TITLE: "I Love the Lord"
AUTHOR: Isaac Watts
TUNE: I LOVE THE LORD
COMPOSER: African American Spiritual; arr. Richard Smallwood
SOURCE: Worship & Song, no. 3142
SCRIPTURE: Psalm 116:1-2
TOPICS: breath/breathe; cry out; groan; haste/hasten; healing; heart; love for God; prayer; throne; trouble; worship

Background

Composer, arranger, pianist, and music director Richard Smallwood was born November 30, 1948, in Atlanta, Georgia. He earned degrees in vocal performance and piano performance from Howard University, with additional graduate work in ethnomusicology. He earned a Masters of Divinity from Howard University in 2004.

His father was the pastor of the historic Union Temple in Washington, D.C., and his mother strongly encouraged his musical talent. After college, he taught music at the University of Maryland; then in 1977, he formed the Richard Smallwood Singers. Their first album in 1982, The Richard Smallwood Singers, spent 87 weeks at no. 1 on Billboard's Gospel chart. Smallwood has remained popular throughout his career, writing "Center of My Joy" with Bill and Gloria Gaither in 1984, and later such hits as "Total Praise," "Angels," "Healing," "Anthem of Praise," and "Bless the Lord." To date, Smallwood has recorded fifteen albums, and he produced the Grammy- and Dove-Award-winning Quincy Jones recording of Handel's Messiah: A Soulful Celebration. He was elected to the Gospel Music Hall of Fame in 2006.

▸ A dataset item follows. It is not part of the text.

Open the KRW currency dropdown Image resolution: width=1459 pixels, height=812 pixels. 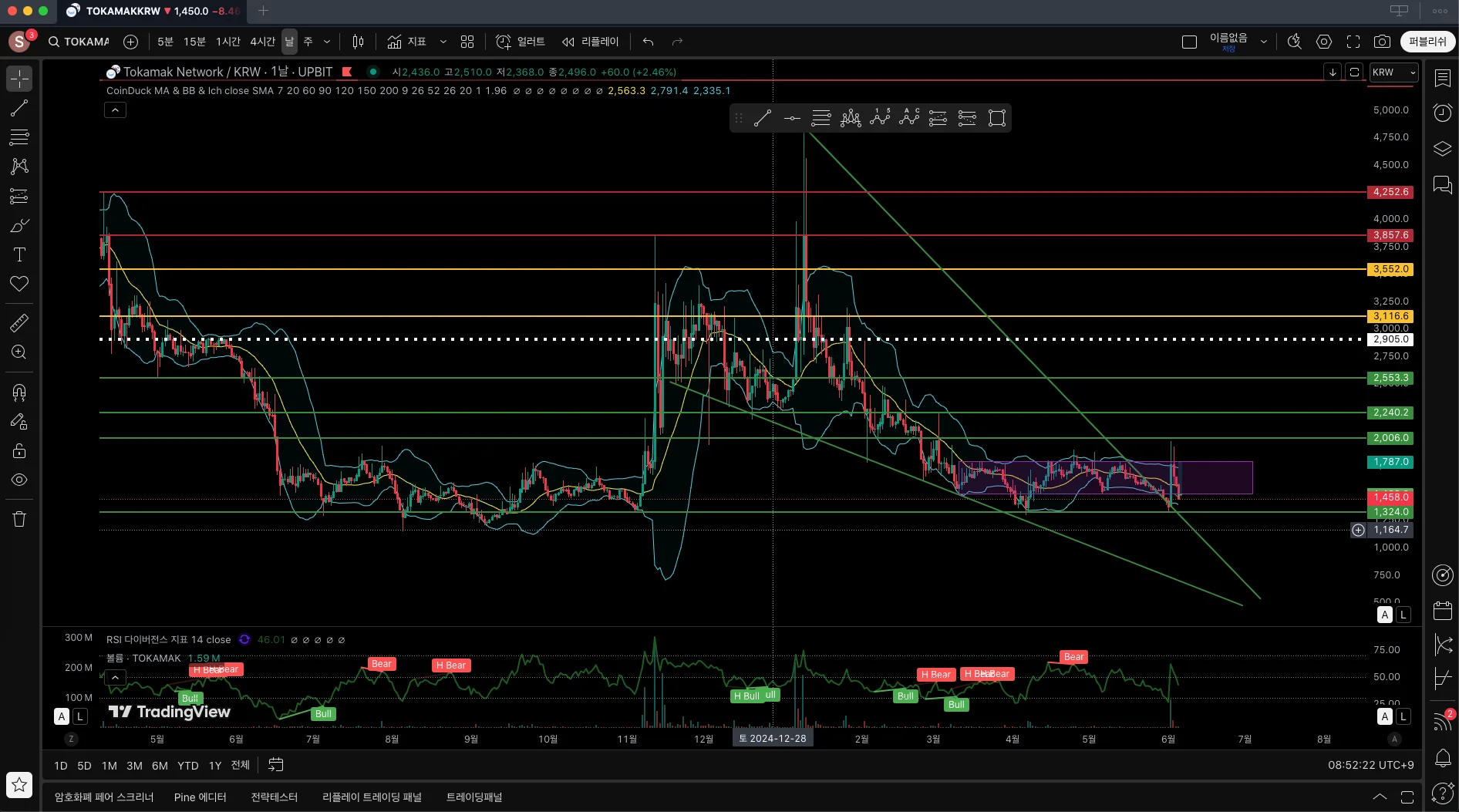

"I Love the Lord" was sung by Whitney Houston as the closing song of the 1996 movie, The Preacher's Wife. The original soundtrack album is the best-selling gospel album of all time and remained number one on Billboard's Top Gospel Albums Chart for twenty-six weeks.

Words

The words of "I Love the Lord" closely follow those of Isaac Watts' rendering of Psalm 116:

I love the Lord; he heard my cries,
And pitied every groan;
Long as I live, when troubles rise,
I'll hasten to his throne.

Watts's Psalm is titled "Recovery from Sickness," and proclaims that when we cry out to the Lord, God hears our cries and groans, and that throughout our lives when we are troubled, our response is to pray. As long as we pray, God will take our grief and despair.

Music

Smallwood's setting is largely centered in the tonic harmony with frequent chord changes filling out the progressions and rhythms of the text. The first main phrase begins in C ("I love the Lord") and ends in C ("groan"), but in between makes use of every diatonic chord in the key plus the secondary dominant on D. The harmony is rich, and the progression is spun out. The second phrase also begins ("Long as I live") and ends ("throne") in C, and likewise is harmonically rich. It opens with a short four-note sequence that is repeated, eventually winding its way harmonically through the Circle of Fifths to the final tonic. There are important primary and secondary cadence points on the significant words: "Lord," "cry," "groan," "live" and "rise." Note the marvelous contrary effect in the last phrase, "I'll hasten to his throne," in which Smallwood actually delays rather than hastens the final cadence by using an extended harmonic and melodic elaboration on the usually insignificant word, "to."